## Work item
Once the line containing "Click the camera" is found in the entries below, restate it and each following line word for word, stopping after the line containing "This screenshot has width=2012, height=1586.".

## Collected data entries

########################################

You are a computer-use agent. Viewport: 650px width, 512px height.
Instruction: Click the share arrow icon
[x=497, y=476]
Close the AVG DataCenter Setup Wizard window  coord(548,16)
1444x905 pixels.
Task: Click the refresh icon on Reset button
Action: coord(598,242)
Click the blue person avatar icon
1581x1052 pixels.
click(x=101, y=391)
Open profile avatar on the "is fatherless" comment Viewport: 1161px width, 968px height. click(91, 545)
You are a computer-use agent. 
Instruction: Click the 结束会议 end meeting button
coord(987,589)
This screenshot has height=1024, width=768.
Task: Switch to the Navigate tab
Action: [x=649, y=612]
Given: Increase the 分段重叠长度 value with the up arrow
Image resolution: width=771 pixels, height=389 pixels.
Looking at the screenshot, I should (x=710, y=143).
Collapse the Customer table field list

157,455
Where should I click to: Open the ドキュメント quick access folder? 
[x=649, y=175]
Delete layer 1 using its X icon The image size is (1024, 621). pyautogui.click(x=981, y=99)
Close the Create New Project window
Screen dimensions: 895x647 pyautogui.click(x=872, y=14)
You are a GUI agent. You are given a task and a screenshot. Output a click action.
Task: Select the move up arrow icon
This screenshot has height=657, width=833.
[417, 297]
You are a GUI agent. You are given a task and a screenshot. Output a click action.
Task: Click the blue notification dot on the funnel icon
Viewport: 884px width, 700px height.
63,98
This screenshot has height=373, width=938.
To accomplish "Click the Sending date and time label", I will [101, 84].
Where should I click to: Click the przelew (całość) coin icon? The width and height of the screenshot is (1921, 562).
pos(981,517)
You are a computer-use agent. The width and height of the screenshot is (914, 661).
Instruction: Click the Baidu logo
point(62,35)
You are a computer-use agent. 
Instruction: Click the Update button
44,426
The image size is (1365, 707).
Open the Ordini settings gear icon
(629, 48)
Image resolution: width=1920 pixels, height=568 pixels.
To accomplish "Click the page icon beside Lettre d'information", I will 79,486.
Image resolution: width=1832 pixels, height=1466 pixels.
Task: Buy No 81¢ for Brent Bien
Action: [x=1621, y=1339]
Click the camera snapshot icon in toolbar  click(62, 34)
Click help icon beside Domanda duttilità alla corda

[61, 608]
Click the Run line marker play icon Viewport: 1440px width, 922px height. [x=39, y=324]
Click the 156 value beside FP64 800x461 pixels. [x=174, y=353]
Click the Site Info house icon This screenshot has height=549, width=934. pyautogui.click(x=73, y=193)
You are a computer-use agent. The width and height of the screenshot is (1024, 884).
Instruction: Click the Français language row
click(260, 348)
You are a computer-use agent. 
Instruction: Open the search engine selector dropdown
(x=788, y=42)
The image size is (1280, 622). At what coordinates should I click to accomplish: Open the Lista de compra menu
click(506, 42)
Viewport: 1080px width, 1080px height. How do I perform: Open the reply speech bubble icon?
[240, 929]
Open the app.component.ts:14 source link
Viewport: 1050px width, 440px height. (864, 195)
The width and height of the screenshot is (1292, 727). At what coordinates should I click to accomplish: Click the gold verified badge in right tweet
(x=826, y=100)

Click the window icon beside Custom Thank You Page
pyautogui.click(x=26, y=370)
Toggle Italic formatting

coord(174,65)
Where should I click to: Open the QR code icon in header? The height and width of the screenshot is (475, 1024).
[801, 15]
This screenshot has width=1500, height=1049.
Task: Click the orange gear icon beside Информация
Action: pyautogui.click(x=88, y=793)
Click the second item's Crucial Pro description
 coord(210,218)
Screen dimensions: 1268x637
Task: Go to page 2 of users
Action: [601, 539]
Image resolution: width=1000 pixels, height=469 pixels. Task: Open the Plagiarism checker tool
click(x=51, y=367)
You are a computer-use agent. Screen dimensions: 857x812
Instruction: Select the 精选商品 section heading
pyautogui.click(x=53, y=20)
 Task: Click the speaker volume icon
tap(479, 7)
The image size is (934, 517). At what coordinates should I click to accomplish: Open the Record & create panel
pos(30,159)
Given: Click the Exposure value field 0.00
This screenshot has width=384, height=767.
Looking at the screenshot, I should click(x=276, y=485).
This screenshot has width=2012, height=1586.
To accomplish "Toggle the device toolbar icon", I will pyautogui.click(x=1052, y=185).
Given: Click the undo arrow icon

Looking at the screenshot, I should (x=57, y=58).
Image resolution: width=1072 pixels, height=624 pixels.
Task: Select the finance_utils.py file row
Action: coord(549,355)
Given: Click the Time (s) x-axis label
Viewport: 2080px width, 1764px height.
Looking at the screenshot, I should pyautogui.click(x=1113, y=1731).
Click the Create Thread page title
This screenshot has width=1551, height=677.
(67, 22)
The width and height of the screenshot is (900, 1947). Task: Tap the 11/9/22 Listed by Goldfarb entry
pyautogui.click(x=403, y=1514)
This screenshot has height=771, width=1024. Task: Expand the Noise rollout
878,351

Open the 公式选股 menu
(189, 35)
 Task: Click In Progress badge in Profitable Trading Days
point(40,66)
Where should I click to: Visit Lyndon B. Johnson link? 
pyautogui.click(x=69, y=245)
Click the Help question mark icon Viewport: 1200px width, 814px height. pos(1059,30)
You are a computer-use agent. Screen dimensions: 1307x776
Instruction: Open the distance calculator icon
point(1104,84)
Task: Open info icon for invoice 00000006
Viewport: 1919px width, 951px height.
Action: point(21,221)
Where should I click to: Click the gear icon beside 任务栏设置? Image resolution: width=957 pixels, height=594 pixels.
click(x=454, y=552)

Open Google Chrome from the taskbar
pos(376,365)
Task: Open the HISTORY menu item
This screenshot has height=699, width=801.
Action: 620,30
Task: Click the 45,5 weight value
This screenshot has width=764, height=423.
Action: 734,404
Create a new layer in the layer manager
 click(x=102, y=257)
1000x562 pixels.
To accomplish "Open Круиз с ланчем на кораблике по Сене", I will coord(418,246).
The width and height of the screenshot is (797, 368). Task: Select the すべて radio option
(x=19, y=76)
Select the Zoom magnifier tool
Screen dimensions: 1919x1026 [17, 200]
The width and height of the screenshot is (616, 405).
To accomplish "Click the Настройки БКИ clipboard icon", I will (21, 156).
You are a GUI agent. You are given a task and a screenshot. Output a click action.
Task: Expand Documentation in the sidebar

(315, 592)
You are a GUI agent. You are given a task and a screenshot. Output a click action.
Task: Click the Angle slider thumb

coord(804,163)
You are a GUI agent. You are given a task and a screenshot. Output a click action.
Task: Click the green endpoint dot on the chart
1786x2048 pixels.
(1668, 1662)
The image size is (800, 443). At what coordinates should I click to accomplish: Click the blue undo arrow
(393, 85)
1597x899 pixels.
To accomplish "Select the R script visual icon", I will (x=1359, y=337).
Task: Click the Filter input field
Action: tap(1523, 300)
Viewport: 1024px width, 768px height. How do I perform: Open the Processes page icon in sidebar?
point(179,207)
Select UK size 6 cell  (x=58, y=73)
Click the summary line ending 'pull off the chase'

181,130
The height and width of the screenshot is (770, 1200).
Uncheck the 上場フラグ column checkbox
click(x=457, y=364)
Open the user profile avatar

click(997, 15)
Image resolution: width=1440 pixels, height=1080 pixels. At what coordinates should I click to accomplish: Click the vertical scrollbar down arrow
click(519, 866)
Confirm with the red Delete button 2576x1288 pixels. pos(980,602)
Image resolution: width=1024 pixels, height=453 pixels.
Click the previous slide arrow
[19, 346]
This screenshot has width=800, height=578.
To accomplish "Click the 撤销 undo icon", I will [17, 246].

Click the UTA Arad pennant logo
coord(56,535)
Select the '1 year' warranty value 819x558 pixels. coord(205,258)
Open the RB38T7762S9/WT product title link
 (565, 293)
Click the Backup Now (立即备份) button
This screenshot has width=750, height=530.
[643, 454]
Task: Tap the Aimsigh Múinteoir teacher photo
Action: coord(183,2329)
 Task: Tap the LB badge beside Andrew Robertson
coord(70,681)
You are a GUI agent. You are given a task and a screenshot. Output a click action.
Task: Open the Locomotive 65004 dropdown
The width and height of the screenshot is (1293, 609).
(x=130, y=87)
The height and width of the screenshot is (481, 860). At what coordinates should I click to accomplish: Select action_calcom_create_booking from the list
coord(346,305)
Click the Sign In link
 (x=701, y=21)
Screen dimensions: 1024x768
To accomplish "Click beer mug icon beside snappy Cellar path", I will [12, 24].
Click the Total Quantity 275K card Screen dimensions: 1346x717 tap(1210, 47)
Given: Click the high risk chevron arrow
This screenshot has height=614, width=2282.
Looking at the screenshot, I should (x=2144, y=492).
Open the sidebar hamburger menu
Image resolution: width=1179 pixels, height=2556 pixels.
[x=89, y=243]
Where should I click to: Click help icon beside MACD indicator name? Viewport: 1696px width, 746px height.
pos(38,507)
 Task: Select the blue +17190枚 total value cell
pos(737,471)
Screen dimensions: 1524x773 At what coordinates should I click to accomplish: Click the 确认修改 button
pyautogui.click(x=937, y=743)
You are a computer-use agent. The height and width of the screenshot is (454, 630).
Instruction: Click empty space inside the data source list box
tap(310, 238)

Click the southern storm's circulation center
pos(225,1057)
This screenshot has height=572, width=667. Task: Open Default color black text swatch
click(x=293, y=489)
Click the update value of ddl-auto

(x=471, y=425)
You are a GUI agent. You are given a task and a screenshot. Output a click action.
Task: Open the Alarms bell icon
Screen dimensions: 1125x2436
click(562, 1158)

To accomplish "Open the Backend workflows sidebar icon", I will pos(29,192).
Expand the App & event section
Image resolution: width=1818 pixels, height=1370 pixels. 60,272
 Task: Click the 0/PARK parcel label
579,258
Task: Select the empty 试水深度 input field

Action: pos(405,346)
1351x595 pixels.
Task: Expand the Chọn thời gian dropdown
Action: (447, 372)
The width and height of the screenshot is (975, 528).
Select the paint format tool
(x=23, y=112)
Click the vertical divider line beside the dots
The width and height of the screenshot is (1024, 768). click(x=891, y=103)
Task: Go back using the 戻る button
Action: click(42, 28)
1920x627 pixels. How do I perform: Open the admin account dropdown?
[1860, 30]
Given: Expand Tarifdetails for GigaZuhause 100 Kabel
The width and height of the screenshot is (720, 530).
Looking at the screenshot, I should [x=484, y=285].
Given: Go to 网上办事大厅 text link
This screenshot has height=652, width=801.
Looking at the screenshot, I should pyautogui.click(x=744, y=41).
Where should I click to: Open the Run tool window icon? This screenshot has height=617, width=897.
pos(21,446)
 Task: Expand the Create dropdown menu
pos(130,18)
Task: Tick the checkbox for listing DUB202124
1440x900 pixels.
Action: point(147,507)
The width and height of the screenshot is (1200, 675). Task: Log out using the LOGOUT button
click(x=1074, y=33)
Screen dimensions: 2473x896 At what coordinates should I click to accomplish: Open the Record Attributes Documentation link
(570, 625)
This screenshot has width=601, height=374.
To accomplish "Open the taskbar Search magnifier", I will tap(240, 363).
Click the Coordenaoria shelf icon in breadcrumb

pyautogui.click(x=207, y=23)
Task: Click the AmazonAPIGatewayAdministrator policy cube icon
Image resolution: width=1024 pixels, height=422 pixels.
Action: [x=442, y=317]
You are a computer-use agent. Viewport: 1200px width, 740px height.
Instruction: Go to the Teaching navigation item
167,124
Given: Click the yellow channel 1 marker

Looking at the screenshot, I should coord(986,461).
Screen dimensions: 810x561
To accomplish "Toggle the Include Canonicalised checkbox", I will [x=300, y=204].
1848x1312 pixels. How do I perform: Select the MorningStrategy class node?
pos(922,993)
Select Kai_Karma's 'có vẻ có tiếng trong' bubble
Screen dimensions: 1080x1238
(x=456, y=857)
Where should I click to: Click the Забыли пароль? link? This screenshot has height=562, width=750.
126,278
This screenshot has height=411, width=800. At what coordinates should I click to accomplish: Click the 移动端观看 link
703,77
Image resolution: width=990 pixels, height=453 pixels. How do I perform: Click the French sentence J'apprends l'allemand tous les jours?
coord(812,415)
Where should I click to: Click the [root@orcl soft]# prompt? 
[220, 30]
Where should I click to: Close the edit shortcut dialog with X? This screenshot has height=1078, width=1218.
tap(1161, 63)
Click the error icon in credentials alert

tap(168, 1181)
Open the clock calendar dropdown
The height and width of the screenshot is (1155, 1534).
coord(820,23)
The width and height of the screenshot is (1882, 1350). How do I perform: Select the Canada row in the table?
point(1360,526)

########################################

## Response to this exercise
Click the camera snapshot icon in toolbar  click(62, 34)
Click help icon beside Domanda duttilità alla corda

[61, 608]
Click the Run line marker play icon Viewport: 1440px width, 922px height. [x=39, y=324]
Click the 156 value beside FP64 800x461 pixels. [x=174, y=353]
Click the Site Info house icon This screenshot has height=549, width=934. pyautogui.click(x=73, y=193)
You are a computer-use agent. The width and height of the screenshot is (1024, 884).
Instruction: Click the Français language row
click(260, 348)
You are a computer-use agent. 
Instruction: Open the search engine selector dropdown
(x=788, y=42)
The image size is (1280, 622). At what coordinates should I click to accomplish: Open the Lista de compra menu
click(506, 42)
Viewport: 1080px width, 1080px height. How do I perform: Open the reply speech bubble icon?
[240, 929]
Open the app.component.ts:14 source link
Viewport: 1050px width, 440px height. (864, 195)
The width and height of the screenshot is (1292, 727). At what coordinates should I click to accomplish: Click the gold verified badge in right tweet
(x=826, y=100)

Click the window icon beside Custom Thank You Page
pyautogui.click(x=26, y=370)
Toggle Italic formatting

coord(174,65)
Where should I click to: Open the QR code icon in header? The height and width of the screenshot is (475, 1024).
[801, 15]
This screenshot has width=1500, height=1049.
Task: Click the orange gear icon beside Информация
Action: pyautogui.click(x=88, y=793)
Click the second item's Crucial Pro description
 coord(210,218)
Screen dimensions: 1268x637
Task: Go to page 2 of users
Action: [601, 539]
Image resolution: width=1000 pixels, height=469 pixels. Task: Open the Plagiarism checker tool
click(x=51, y=367)
You are a computer-use agent. Screen dimensions: 857x812
Instruction: Select the 精选商品 section heading
pyautogui.click(x=53, y=20)
 Task: Click the speaker volume icon
tap(479, 7)
The image size is (934, 517). At what coordinates should I click to accomplish: Open the Record & create panel
pos(30,159)
Given: Click the Exposure value field 0.00
This screenshot has width=384, height=767.
Looking at the screenshot, I should click(x=276, y=485).
This screenshot has width=2012, height=1586.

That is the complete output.